▶ **EXERCISE BRIEF**: What is needed here is an exact repetition of the records below, beginning at the line that has "Click the red helmet" and stopping after the line that has "Toggle the checkmark".

▶ **AVAILABLE RECORDS**:
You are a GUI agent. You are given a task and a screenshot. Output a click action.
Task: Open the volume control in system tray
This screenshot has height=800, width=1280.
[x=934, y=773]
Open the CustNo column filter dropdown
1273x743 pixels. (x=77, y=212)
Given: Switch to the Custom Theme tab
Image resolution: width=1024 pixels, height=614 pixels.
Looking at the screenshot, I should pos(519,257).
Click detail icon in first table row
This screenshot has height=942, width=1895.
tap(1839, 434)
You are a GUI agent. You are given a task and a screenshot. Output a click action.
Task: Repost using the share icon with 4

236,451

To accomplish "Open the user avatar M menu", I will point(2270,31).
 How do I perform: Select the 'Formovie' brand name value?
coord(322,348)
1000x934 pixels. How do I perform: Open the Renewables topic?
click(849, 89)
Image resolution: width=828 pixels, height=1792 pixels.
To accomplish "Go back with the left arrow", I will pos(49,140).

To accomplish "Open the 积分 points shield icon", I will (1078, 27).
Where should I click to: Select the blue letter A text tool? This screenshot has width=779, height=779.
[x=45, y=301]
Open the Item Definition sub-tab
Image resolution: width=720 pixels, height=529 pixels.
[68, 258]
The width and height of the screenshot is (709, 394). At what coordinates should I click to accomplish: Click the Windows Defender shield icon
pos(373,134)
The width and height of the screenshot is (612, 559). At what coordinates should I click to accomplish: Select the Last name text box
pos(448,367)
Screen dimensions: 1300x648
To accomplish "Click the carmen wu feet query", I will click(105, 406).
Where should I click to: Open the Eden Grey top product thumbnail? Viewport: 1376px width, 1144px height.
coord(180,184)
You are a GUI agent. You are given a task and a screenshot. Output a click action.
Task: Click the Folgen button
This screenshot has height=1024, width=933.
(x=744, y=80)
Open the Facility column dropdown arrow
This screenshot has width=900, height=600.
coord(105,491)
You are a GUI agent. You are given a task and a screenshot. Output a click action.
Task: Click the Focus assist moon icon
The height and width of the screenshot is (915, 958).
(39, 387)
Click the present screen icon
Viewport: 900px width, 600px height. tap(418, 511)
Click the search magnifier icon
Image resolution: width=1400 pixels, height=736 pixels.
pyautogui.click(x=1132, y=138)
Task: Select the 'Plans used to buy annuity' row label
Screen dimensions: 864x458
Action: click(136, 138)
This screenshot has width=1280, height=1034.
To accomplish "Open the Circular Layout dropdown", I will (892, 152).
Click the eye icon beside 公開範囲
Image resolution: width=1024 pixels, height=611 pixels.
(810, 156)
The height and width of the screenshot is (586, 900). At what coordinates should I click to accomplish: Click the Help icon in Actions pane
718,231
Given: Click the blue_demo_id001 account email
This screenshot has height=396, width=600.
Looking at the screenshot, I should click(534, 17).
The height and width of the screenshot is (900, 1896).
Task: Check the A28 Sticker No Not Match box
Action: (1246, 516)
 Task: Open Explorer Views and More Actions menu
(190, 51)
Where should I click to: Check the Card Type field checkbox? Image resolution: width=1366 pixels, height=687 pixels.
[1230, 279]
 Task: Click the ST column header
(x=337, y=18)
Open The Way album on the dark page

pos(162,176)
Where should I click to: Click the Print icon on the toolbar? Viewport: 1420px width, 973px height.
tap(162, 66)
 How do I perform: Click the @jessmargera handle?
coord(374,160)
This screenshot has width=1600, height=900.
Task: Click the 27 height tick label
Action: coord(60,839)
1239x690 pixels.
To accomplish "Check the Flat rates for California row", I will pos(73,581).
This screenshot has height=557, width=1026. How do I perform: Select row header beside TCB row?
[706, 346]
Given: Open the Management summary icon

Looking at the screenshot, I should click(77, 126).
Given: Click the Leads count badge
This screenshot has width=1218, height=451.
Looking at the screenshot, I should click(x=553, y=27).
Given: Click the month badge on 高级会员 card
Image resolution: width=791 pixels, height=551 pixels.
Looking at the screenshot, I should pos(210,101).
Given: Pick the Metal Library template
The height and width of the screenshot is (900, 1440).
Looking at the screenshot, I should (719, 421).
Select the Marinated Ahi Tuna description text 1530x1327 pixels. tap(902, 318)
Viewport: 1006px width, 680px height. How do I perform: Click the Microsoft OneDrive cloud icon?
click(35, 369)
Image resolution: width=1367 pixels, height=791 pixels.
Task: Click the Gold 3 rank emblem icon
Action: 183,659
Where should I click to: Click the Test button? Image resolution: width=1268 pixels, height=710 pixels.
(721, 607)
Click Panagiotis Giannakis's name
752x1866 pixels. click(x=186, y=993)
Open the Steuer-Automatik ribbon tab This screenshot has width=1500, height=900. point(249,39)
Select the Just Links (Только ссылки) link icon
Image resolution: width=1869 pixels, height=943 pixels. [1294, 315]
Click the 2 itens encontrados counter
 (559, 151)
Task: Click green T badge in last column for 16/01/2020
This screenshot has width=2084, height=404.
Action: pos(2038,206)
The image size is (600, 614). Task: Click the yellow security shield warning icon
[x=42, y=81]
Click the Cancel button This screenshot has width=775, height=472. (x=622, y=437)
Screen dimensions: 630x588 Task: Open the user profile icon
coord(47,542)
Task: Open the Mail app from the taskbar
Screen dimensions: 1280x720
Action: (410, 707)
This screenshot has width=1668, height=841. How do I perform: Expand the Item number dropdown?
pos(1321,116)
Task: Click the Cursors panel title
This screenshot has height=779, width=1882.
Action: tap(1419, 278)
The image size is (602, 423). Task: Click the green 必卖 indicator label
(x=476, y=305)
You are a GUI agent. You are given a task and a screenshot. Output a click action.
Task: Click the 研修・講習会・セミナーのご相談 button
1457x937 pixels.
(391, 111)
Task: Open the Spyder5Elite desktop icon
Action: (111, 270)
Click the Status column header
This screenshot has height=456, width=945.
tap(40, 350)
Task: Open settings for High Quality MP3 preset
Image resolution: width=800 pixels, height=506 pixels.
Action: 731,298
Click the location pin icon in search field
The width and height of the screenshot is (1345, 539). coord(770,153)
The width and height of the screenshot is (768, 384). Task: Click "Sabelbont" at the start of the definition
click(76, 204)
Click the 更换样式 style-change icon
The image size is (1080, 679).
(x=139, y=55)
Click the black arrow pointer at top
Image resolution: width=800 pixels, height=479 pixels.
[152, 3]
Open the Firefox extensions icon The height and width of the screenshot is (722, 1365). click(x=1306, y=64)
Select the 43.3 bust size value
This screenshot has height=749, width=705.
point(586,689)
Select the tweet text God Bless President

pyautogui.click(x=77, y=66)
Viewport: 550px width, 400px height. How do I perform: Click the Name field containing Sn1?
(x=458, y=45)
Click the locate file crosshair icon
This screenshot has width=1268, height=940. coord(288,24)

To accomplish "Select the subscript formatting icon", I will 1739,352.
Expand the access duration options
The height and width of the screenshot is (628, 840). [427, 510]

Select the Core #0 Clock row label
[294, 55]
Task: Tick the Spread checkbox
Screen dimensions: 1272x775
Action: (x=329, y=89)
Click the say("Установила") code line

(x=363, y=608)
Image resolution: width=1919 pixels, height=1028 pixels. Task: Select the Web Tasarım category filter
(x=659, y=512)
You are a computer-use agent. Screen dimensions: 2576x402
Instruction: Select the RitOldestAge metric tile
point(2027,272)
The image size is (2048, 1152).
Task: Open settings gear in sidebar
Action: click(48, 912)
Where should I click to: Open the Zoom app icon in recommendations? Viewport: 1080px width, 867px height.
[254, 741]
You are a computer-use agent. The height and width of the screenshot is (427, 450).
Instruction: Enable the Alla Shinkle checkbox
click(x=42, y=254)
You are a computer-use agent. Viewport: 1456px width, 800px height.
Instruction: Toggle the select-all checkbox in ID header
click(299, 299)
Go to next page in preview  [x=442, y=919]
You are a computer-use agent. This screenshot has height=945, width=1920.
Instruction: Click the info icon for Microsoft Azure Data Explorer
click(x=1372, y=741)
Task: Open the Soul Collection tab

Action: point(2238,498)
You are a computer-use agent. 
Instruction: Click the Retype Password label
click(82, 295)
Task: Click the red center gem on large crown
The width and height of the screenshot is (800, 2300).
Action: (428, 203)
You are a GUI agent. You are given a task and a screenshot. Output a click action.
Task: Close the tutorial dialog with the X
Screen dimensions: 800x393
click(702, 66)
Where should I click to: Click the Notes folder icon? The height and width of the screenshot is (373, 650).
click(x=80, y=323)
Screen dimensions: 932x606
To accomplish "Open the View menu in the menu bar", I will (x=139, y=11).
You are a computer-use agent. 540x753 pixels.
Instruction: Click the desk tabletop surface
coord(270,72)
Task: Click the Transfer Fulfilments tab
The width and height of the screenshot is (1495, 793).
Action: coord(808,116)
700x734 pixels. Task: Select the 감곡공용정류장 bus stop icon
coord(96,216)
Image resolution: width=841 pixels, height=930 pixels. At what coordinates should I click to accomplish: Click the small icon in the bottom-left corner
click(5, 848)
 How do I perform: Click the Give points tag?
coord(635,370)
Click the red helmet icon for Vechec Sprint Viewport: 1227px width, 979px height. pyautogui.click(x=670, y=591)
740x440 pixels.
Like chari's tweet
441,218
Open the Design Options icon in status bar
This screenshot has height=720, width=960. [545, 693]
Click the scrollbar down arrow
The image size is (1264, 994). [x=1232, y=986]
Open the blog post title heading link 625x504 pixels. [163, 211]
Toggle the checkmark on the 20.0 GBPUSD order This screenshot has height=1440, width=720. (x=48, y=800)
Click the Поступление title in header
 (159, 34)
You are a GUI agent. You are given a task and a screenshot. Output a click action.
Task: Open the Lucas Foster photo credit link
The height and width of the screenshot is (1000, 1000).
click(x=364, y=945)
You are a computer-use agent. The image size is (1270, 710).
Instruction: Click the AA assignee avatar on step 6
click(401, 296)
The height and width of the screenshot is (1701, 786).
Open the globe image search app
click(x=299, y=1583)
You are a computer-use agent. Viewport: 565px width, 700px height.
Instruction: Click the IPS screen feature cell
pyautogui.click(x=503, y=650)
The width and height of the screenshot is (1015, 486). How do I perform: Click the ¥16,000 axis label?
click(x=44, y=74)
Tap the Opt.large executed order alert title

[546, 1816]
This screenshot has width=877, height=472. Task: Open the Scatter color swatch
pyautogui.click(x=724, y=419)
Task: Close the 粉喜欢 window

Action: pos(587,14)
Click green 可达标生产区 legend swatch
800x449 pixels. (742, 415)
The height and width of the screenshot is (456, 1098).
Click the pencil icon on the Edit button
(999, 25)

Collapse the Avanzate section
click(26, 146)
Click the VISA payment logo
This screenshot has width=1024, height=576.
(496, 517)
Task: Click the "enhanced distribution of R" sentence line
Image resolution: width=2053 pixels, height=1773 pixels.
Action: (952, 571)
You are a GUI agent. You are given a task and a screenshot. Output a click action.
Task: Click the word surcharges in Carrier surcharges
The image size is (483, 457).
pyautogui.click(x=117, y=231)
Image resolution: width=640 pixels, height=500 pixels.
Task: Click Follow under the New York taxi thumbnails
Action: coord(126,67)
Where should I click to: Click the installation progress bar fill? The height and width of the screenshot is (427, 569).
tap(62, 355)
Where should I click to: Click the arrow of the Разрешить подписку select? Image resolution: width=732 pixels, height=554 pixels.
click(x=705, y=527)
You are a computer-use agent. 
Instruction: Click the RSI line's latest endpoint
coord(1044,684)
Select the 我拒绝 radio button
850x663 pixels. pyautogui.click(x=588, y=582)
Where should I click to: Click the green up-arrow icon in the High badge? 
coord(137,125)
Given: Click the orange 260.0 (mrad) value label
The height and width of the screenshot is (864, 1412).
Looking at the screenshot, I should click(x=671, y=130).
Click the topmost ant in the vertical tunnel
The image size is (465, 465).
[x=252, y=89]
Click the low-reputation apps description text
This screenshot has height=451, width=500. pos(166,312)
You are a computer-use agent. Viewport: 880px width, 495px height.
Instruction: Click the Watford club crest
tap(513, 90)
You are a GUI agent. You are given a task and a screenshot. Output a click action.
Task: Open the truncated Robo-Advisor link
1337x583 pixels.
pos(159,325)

▶ **SOLVED EXERCISE**:
Click the red helmet icon for Vechec Sprint Viewport: 1227px width, 979px height. pyautogui.click(x=670, y=591)
740x440 pixels.
Like chari's tweet
441,218
Open the Design Options icon in status bar
This screenshot has height=720, width=960. [545, 693]
Click the scrollbar down arrow
The image size is (1264, 994). [x=1232, y=986]
Open the blog post title heading link 625x504 pixels. [163, 211]
Toggle the checkmark on the 20.0 GBPUSD order This screenshot has height=1440, width=720. (x=48, y=800)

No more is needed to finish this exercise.